§ LISTED ENTRIES:

- Opening Delimiter -

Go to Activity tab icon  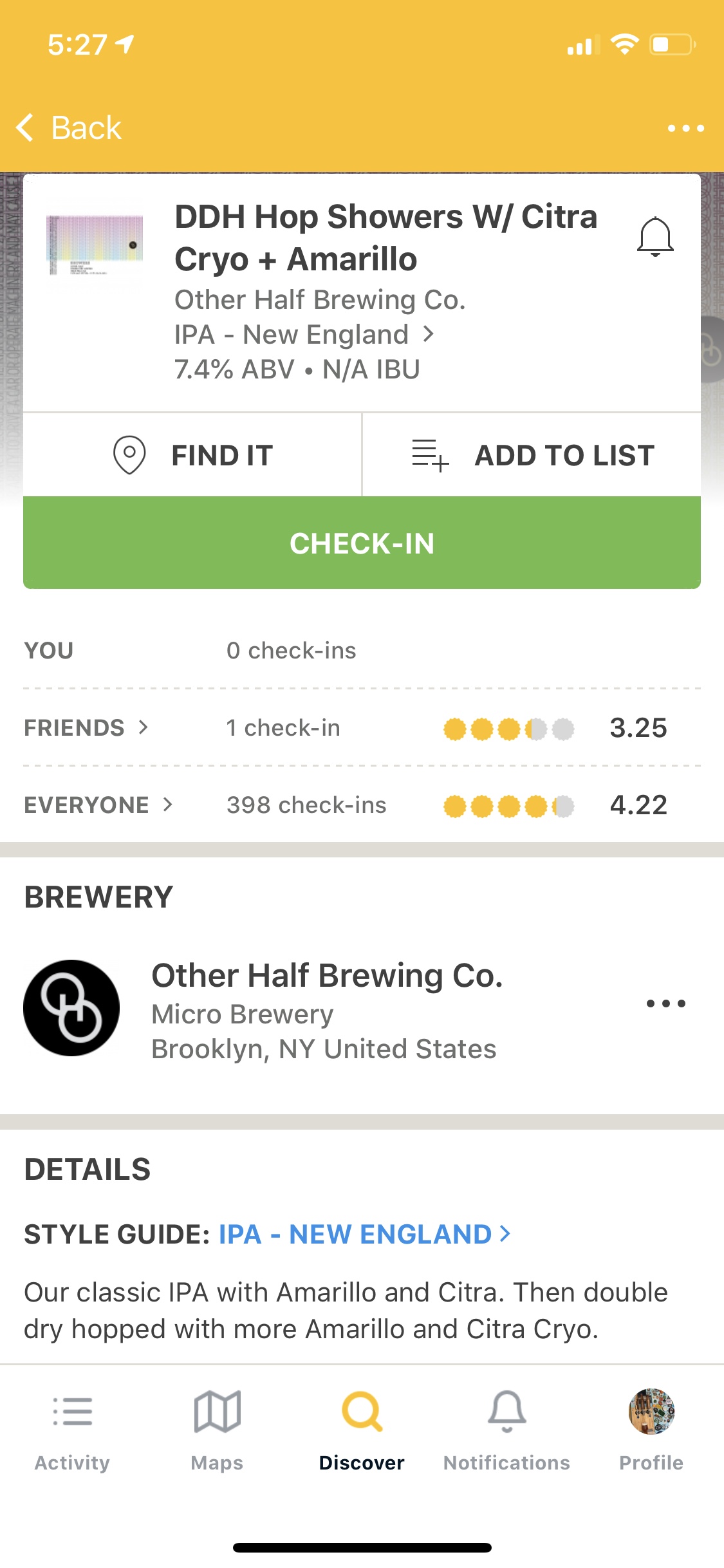pyautogui.click(x=72, y=1412)
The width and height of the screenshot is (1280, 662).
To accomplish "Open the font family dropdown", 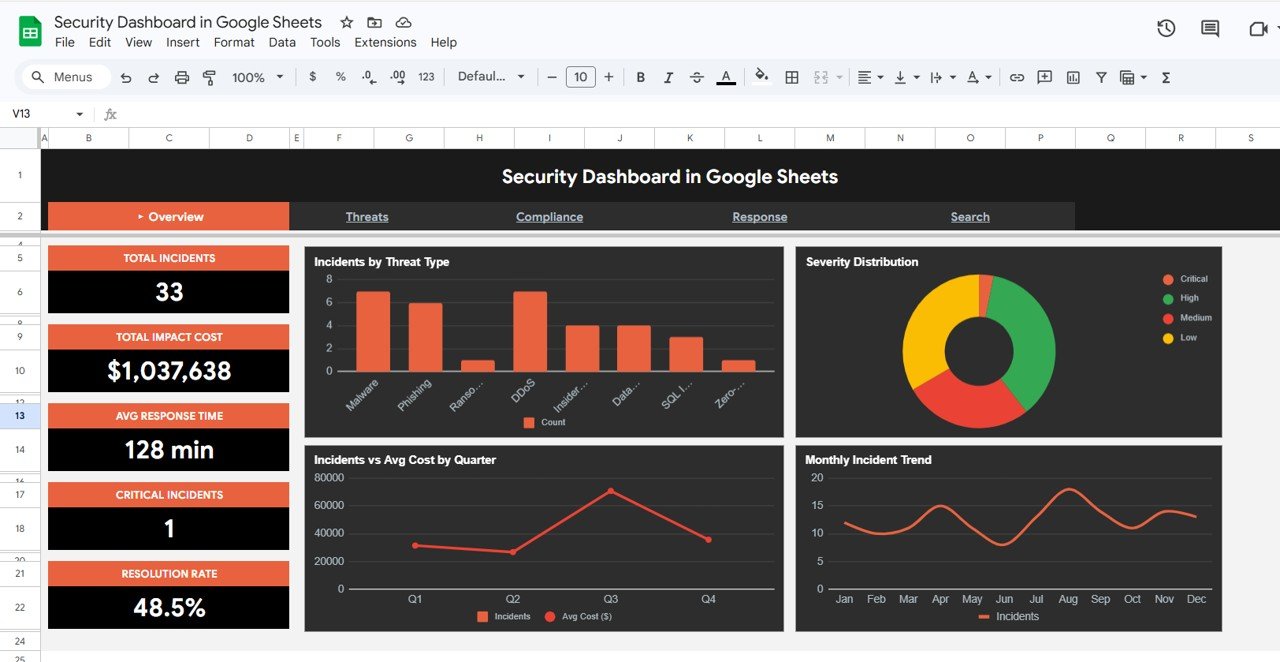I will pos(491,77).
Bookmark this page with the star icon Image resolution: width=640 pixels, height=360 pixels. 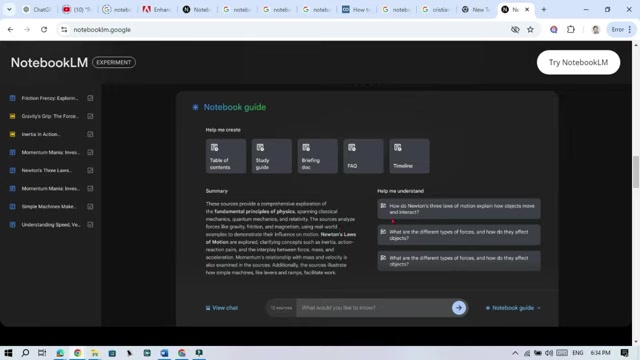point(530,29)
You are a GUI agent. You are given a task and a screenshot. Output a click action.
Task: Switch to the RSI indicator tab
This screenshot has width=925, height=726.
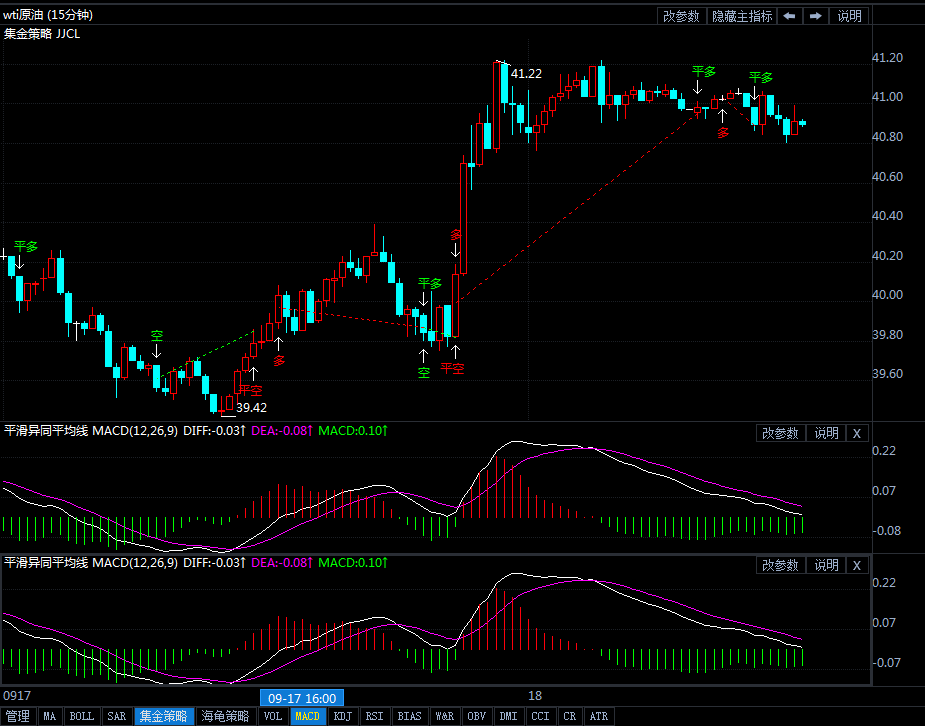(x=374, y=716)
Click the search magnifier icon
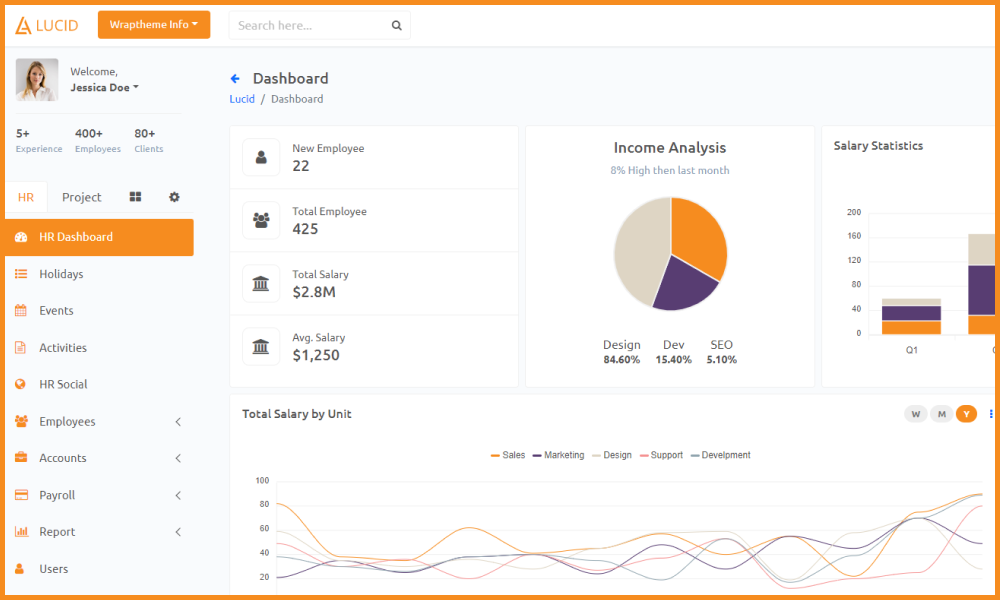Screen dimensions: 1000x600 (397, 25)
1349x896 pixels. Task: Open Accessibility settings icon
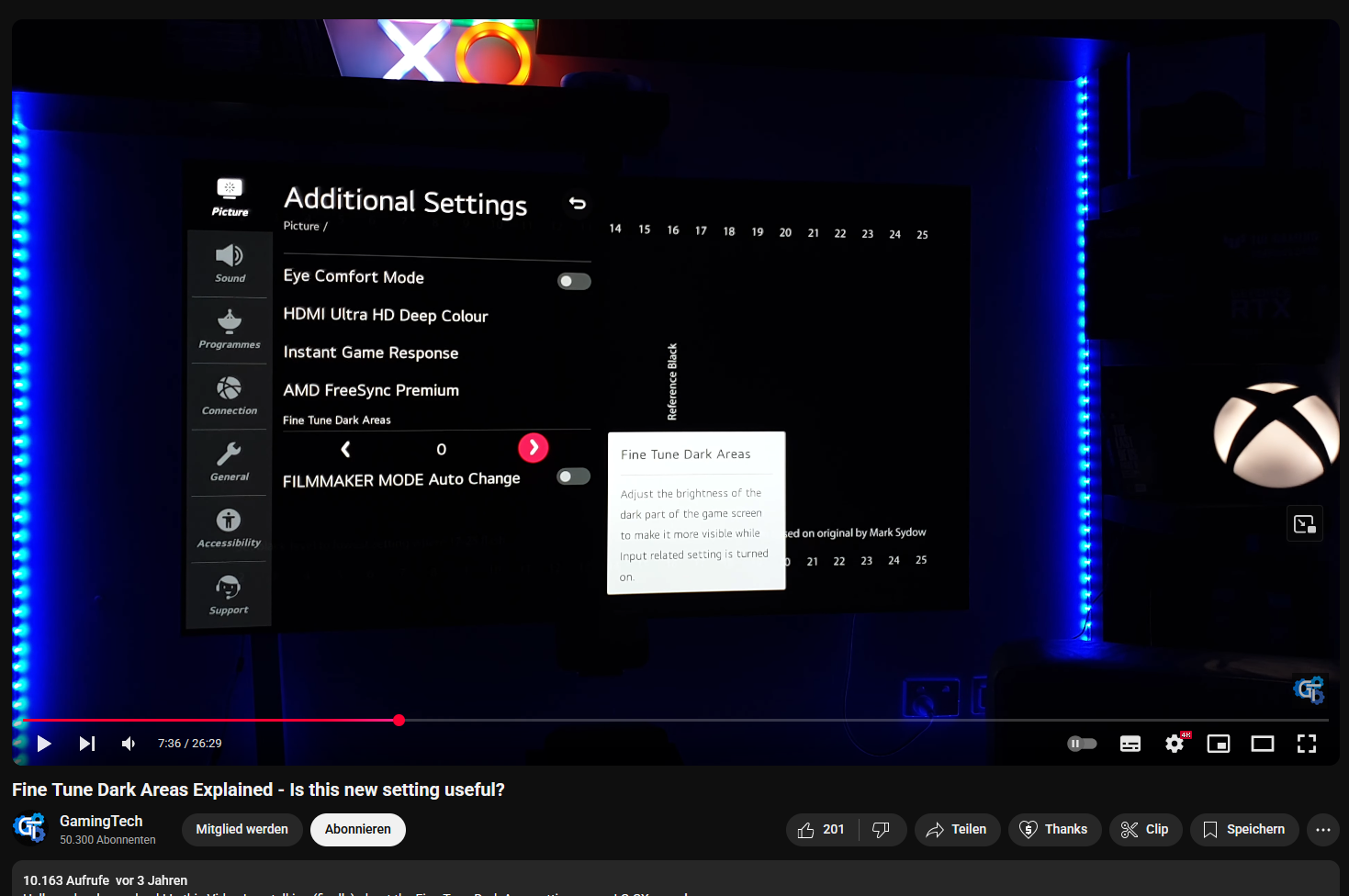pyautogui.click(x=229, y=527)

- Closing Delimiter -

§ WORK INSTRUCTION: Set down again, exactly, the lines from the one with "Click the search magnifier icon" to the last line of the data, both included and pictures excluded.

§ WRITTEN SOLUTION:
Click the search magnifier icon
Screen dimensions: 1000x600 (397, 25)
1349x896 pixels. Task: Open Accessibility settings icon
pyautogui.click(x=229, y=527)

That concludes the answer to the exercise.